Earth
If there’s life on Mars or somewhere else in the universe, and the aliens have houses and cities and civilizations and travel agencies, it is likely that they will use Disney’s new documentary film Earth as a promotional travel video for extraterrestrials. Come visit Earth! Check out the exotic animals and the lush jungles and amazing waterfalls! Special rates if you stay Thursday through Monday!
Earth has all the elements you would expect from an expensive BBC / Discovery Channel / Disney nature film collaboration: beautiful scenery, soaring images of beautiful deserts, lush rainforests, animals doing their thing in slo-mo, and so on.

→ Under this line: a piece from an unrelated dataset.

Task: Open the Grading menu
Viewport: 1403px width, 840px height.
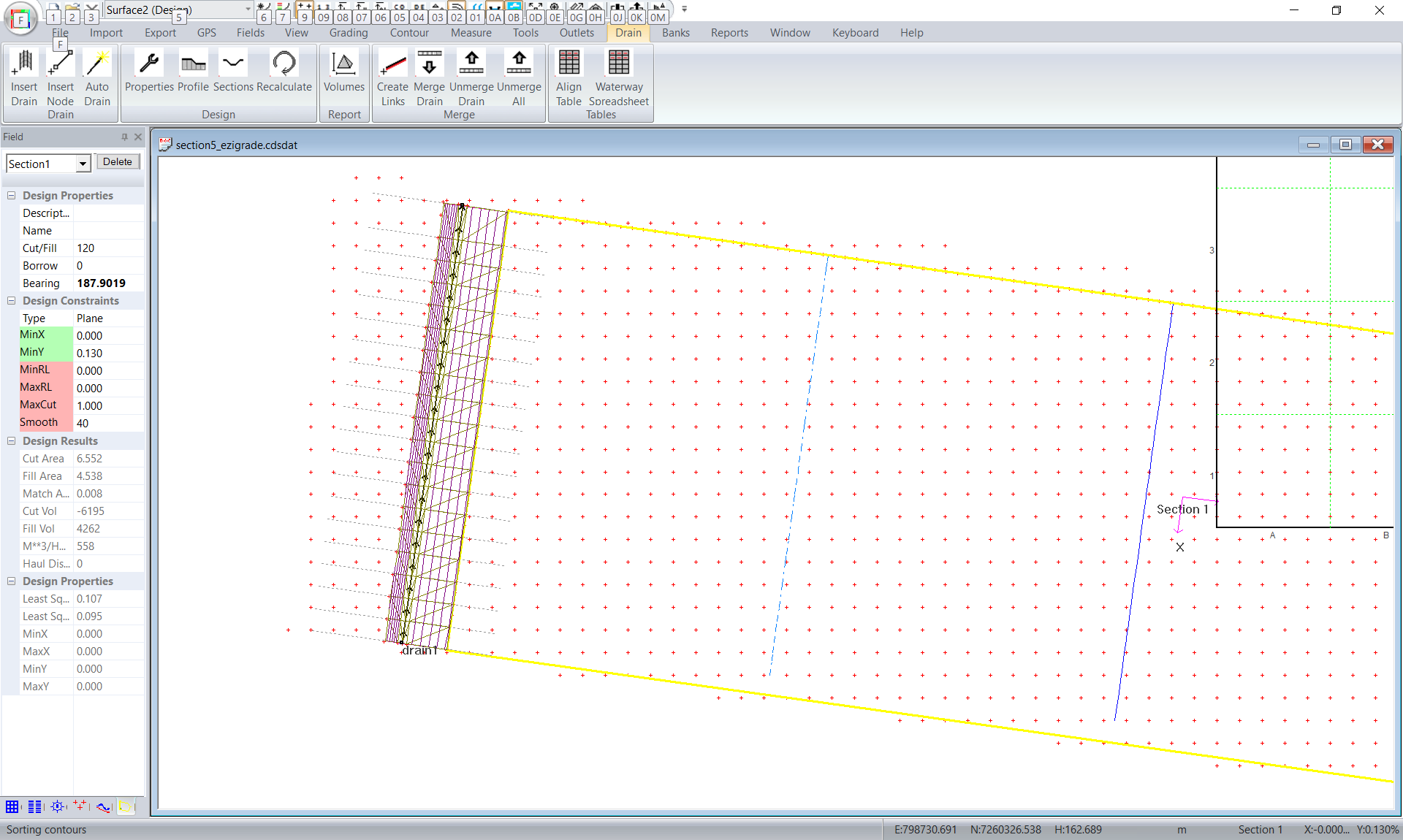Action: tap(348, 33)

Technically, of course, Earth is well done. All the beautiful images are set to soaring music, and the film is supposed to inspire awe in the majesty of our lonely pale blue dot. There are some amazing sequences, such as a lonely (and doomed) polar bear searching for food, and the first (failed) flights of newborn birds.

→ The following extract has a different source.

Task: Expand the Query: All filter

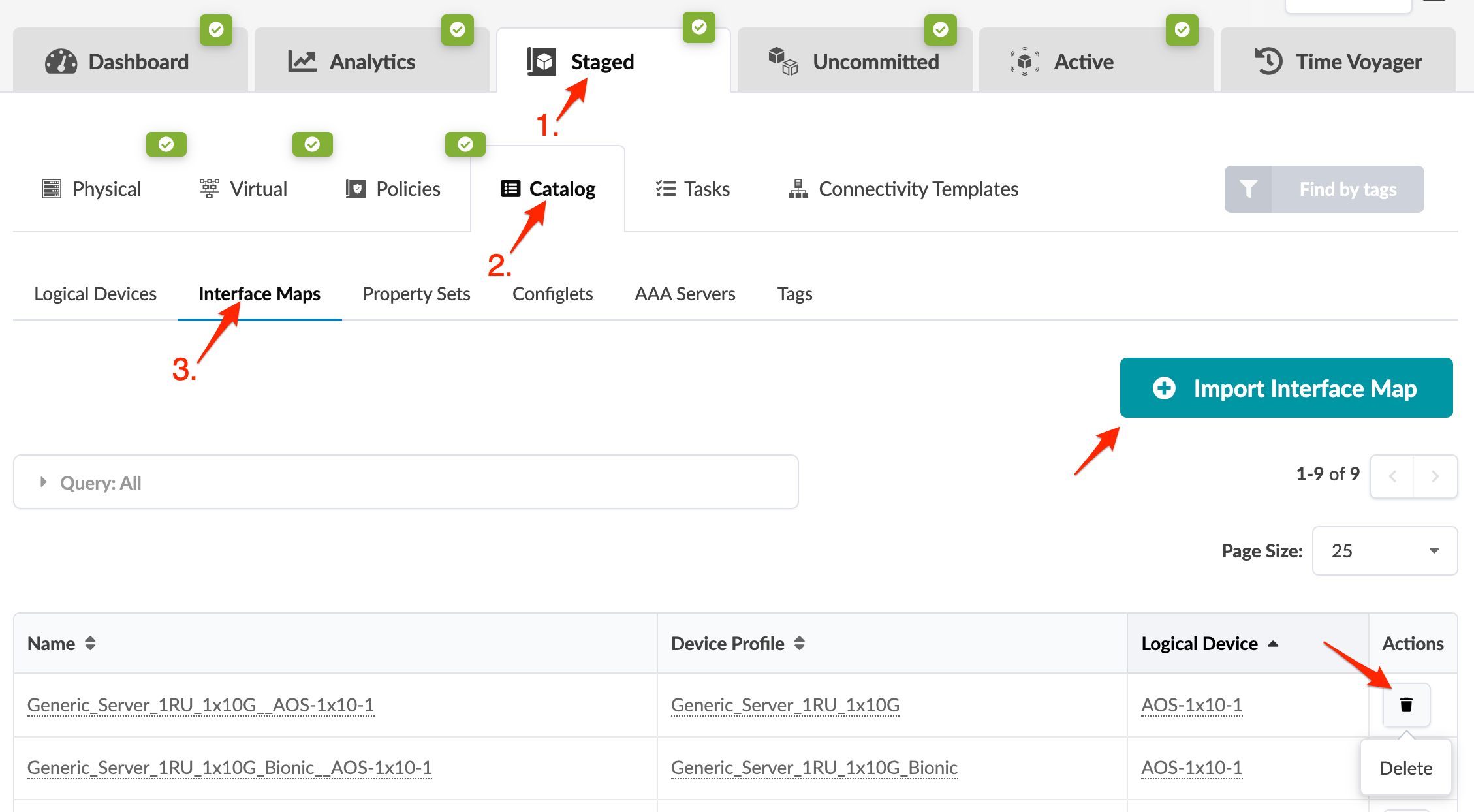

As a film, however, Earth loses its footing quickly. You can tell that the filmmakers strained to find and follow a narrative thread-- mostly unsuccessfully. We leap from scene to scene, animal to animal, with little rhyme or reason. One minute we’re following a flock of migratory birds as they try to navigate a mountain range, then we’re watching a time-lapse scene of leaves changing colors with the seasons, then we’re in the deep sea with a mother whale and her calf (of course there are very few adult males—this is Disney, after all, with a tradition of stories involving dead or missing fathers). Maybe the randomness is intended as part of the film’s theme, but I don’t think so.

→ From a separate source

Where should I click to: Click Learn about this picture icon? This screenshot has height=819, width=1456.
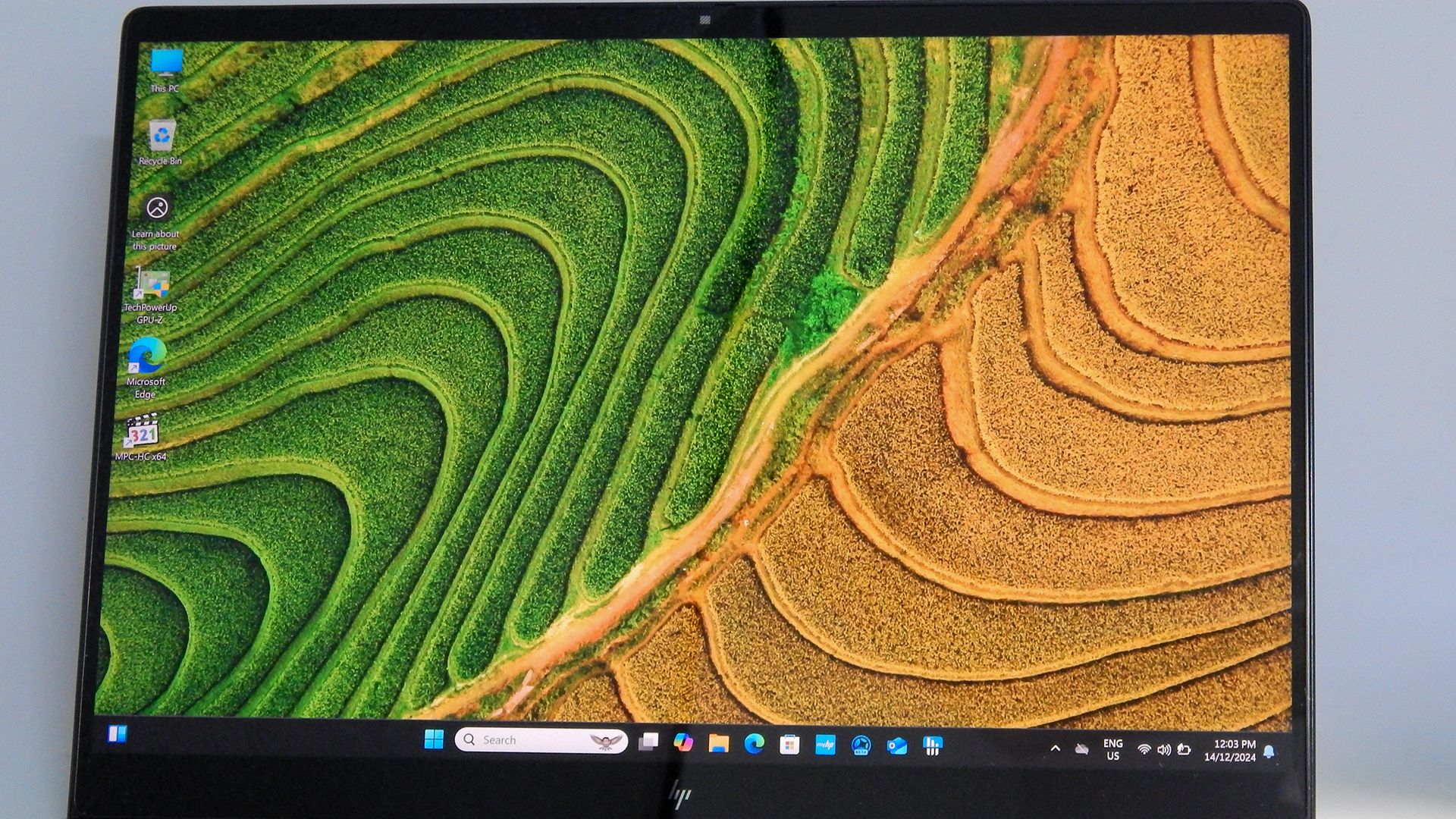pyautogui.click(x=158, y=209)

There are a few minor factual gaffes (the Himalayas are not the highest mountain range on Earth, and may not even be the highest terrestrial mountains) and some dubious claims: Over footage of a cheetah capturing its prey, narrator James Early Jones tries to cushion the death with “This is the circle of life that most of us in our urban lives have lost touch with...”
Really? I didn’t realize that modern urban city dwellers had lost touch with the birth and death cycles. Apparently in the Disney writers’ mythical, rarefied urban world, people have forgotten that animals eat other animals, and that all living things die sooner or later, whether from predator, disease, or accident. I guess us urban dwellers live sheltered lives full of rainbows and unicorns….Good thing Disney is exposing this common myth.
It is also interesting that during the entire film, of all the animals on Earth, the most amazing and powerful animal is never seen: humans. Until the blooper reel-type end credits roll, not a single person is seen. That’s a legitimate filmmaking decision, but seems like a strikingly odd omission if the film’s subject is life on the planet Earth.
Earth is based on an 11-part Discovery Channel program released in 2007, and in fact over half of the film was taken and repackaged from the TV series. As far as documentary nature films go, Earth is solidly mediocre, and nowhere as interesting as films such as Winged Migration or March of the Penguins.